>> START Stored data
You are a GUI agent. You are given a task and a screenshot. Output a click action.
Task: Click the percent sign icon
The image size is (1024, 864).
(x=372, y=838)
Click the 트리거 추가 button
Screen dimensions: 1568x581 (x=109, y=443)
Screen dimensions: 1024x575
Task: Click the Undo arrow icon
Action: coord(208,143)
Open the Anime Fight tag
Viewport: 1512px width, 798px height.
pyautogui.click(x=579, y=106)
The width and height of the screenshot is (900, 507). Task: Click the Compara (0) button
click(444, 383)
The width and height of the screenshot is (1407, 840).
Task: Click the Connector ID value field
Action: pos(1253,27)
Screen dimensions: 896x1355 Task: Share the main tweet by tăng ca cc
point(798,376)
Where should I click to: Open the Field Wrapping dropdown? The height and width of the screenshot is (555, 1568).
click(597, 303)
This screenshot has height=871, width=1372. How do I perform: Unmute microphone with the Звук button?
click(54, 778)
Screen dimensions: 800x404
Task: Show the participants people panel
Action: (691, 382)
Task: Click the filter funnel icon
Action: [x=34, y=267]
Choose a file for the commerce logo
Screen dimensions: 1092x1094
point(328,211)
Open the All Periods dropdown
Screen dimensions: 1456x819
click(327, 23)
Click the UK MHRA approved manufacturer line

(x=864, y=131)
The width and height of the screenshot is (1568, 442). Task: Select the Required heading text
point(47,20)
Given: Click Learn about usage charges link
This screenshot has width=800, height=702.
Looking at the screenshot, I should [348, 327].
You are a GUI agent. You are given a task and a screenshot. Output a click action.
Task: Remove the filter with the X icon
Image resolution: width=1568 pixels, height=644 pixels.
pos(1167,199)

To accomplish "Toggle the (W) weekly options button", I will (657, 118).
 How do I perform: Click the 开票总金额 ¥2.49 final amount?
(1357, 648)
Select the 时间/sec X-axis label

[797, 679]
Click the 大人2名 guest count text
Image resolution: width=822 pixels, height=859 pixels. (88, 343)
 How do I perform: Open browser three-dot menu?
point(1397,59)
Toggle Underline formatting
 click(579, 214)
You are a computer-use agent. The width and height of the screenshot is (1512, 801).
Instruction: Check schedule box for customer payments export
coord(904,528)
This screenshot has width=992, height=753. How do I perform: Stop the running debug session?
>> END Stored data
Give the lines above, from the line containing "will (657, 118)." up to and including the last line, as a Markdown table with the columns Row and Line text. Skip blank lines.

| Row | Line text |
|---|---|
| 1 | To accomplish "Toggle the (W) weekly options button", I will (657, 118). |
| 2 |  How do I perform: Click the 开票总金额 ¥2.49 final amount? |
| 3 | (1357, 648) |
| 4 | Select the 时间/sec X-axis label |
| 5 | [797, 679] |
| 6 | Click the 大人2名 guest count text |
| 7 | Image resolution: width=822 pixels, height=859 pixels. (88, 343) |
| 8 |  How do I perform: Open browser three-dot menu? |
| 9 | point(1397,59) |
| 10 | Toggle Underline formatting |
| 11 |  click(579, 214) |
| 12 | You are a computer-use agent. The width and height of the screenshot is (1512, 801). |
| 13 | Instruction: Check schedule box for customer payments export |
| 14 | coord(904,528) |
| 15 | This screenshot has width=992, height=753. How do I perform: Stop the running debug session? |